Ia menyatakan bahwa ucapannya telah menyakiti hati banyak pihak dan memilih untuk mengundurkan diri sebagai bentuk tanggung jawab moral.

Ia adalah momen reflektif yang membuka ruang bagi pembacaan ulang tentang relasi antara kekuasaan, etika dan konstruksi identitas politik di Indonesia.

Sebagai putri Hasyim Djojohadikusumo dan keponakan Presiden Prabowo Subianto, posisi Saraswati tidak hanya strategis secara struktural, tetapi juga simbolik.

Ia mewakili generasi baru dari dinasti politik yang telah lama berakar dalam lanskap kekuasaan nasional.

Namun, justru dari titik simbolik itulah ia memilih untuk mundur, dengan alasan yang tak lazim: tekanan dari netizen.

Dalam kerangka pemikiran Carl Schmitt, politik adalah soal keputusan dalam kondisi pengecualian.

Politik bukanlah arena konsensus, melainkan medan konflik yang menuntut penegasan siapa kawan dan siapa lawan.

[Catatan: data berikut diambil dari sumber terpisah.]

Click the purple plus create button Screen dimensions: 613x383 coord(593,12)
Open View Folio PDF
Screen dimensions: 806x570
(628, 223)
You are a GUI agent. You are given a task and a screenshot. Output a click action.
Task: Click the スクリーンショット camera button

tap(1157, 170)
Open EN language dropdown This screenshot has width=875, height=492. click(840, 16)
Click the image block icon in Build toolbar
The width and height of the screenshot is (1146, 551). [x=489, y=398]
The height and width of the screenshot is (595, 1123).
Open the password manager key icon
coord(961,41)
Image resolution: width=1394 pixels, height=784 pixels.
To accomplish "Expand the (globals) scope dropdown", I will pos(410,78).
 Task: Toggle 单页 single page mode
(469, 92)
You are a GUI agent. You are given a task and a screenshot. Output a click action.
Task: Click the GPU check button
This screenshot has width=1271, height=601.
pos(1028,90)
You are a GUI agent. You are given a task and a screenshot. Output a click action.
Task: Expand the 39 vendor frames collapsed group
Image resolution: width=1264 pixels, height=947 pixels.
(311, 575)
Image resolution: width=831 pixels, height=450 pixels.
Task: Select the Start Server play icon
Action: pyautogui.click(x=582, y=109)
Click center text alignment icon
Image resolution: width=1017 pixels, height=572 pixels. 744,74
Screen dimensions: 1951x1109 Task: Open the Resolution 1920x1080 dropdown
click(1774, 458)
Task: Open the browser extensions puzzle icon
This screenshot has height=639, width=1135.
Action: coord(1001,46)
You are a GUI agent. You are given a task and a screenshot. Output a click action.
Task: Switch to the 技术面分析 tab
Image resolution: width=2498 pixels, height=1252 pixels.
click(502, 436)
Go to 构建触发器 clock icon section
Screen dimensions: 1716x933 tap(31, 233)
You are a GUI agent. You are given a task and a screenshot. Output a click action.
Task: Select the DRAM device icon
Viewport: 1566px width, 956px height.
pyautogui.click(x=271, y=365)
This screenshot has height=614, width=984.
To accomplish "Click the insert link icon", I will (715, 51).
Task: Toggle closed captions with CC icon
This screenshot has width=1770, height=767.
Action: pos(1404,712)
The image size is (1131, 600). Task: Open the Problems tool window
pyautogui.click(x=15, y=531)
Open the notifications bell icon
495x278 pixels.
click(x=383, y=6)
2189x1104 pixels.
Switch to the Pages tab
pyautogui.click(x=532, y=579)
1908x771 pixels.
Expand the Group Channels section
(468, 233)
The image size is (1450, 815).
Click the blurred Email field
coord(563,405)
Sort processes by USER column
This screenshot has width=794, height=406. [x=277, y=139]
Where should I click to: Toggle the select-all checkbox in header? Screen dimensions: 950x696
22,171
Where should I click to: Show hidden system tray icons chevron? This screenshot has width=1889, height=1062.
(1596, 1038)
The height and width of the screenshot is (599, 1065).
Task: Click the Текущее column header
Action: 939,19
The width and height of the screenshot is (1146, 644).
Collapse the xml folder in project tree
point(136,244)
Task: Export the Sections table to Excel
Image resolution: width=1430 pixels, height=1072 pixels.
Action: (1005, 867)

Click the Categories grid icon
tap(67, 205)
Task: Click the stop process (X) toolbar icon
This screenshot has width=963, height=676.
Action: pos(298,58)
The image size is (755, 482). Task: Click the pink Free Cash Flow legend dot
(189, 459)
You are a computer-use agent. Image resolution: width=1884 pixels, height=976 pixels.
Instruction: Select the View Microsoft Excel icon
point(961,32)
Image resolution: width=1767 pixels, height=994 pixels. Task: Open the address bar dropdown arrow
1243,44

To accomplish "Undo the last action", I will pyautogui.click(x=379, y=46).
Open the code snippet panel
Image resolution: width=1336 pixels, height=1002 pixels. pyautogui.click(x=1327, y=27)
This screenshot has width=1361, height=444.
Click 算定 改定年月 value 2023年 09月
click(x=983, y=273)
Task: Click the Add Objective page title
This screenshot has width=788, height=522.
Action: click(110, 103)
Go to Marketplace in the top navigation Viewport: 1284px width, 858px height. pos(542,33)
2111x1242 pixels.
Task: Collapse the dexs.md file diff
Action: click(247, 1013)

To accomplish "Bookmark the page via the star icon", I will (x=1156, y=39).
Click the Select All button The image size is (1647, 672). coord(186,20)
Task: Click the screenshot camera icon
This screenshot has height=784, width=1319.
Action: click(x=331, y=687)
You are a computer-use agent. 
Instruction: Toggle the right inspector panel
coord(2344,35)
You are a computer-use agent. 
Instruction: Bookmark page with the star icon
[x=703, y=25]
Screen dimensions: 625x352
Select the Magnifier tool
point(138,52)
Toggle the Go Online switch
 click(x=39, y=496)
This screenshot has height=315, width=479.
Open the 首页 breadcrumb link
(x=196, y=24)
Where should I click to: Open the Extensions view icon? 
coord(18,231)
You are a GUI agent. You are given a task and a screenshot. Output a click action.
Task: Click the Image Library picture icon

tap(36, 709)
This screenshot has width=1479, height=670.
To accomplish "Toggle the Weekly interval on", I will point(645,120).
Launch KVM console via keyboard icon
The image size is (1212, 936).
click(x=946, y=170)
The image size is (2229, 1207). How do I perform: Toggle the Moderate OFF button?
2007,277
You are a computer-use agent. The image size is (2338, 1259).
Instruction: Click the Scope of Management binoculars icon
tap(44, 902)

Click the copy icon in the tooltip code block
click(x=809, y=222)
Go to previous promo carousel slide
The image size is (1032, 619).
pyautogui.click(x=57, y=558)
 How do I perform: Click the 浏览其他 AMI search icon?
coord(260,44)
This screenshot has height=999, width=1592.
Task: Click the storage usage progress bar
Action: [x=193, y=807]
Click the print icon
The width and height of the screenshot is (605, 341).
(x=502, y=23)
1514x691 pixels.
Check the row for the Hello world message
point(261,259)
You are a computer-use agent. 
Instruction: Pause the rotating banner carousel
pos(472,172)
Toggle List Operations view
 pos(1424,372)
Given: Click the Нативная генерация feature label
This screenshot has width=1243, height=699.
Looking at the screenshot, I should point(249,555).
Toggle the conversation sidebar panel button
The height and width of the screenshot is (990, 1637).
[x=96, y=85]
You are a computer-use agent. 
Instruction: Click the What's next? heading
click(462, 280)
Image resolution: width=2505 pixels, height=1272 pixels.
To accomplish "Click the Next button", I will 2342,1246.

Mundurnya Saraswati dapat dibaca sebagai bentuk pengecualian terhadap logika kekuasaan yang biasanya bertahan dan melawan. Ia tidak memilih untuk mempertahankan posisi, melainkan menarik diri dari arena, seolah menolak untuk menjadi bagian dari antagonisme yang dibentuk oleh opini publik digital.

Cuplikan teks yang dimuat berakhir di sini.